WORK REQUIRED: Repeat every record below word for word, with nothing changed.

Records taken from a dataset
----------

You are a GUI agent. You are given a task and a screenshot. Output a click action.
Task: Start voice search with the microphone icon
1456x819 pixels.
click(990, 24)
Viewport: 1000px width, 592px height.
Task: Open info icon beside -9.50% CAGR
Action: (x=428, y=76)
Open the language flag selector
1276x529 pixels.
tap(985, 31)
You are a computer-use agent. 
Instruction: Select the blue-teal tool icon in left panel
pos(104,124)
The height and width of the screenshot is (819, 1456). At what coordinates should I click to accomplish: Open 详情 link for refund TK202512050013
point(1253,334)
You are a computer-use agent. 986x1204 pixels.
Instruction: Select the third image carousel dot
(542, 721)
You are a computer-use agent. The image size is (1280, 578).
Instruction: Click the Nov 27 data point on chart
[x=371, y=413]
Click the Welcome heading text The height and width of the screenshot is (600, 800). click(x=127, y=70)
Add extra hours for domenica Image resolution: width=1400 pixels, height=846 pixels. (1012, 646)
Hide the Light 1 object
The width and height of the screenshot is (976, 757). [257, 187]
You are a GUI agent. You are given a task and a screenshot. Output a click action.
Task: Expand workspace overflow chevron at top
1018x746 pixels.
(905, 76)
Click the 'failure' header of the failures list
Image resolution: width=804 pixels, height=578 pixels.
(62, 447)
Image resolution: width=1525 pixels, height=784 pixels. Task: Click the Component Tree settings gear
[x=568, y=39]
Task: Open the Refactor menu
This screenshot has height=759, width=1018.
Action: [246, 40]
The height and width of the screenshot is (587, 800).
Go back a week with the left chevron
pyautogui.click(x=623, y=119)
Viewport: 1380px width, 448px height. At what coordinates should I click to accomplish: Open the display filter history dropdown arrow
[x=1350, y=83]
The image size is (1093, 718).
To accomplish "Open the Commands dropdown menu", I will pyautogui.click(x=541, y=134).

----------

RESPONSE:
You are a GUI agent. You are given a task and a screenshot. Output a click action.
Task: Start voice search with the microphone icon
1456x819 pixels.
click(990, 24)
Viewport: 1000px width, 592px height.
Task: Open info icon beside -9.50% CAGR
Action: (x=428, y=76)
Open the language flag selector
1276x529 pixels.
tap(985, 31)
You are a computer-use agent. 
Instruction: Select the blue-teal tool icon in left panel
pos(104,124)
The height and width of the screenshot is (819, 1456). At what coordinates should I click to accomplish: Open 详情 link for refund TK202512050013
point(1253,334)
You are a computer-use agent. 986x1204 pixels.
Instruction: Select the third image carousel dot
(542, 721)
You are a computer-use agent. The image size is (1280, 578).
Instruction: Click the Nov 27 data point on chart
[x=371, y=413]
Click the Welcome heading text The height and width of the screenshot is (600, 800). click(x=127, y=70)
Add extra hours for domenica Image resolution: width=1400 pixels, height=846 pixels. (1012, 646)
Hide the Light 1 object
The width and height of the screenshot is (976, 757). [257, 187]
You are a GUI agent. You are given a task and a screenshot. Output a click action.
Task: Expand workspace overflow chevron at top
1018x746 pixels.
(905, 76)
Click the 'failure' header of the failures list
Image resolution: width=804 pixels, height=578 pixels.
(62, 447)
Image resolution: width=1525 pixels, height=784 pixels. Task: Click the Component Tree settings gear
[x=568, y=39]
Task: Open the Refactor menu
This screenshot has height=759, width=1018.
Action: [246, 40]
The height and width of the screenshot is (587, 800).
Go back a week with the left chevron
pyautogui.click(x=623, y=119)
Viewport: 1380px width, 448px height. At what coordinates should I click to accomplish: Open the display filter history dropdown arrow
[x=1350, y=83]
The image size is (1093, 718).
To accomplish "Open the Commands dropdown menu", I will pyautogui.click(x=541, y=134).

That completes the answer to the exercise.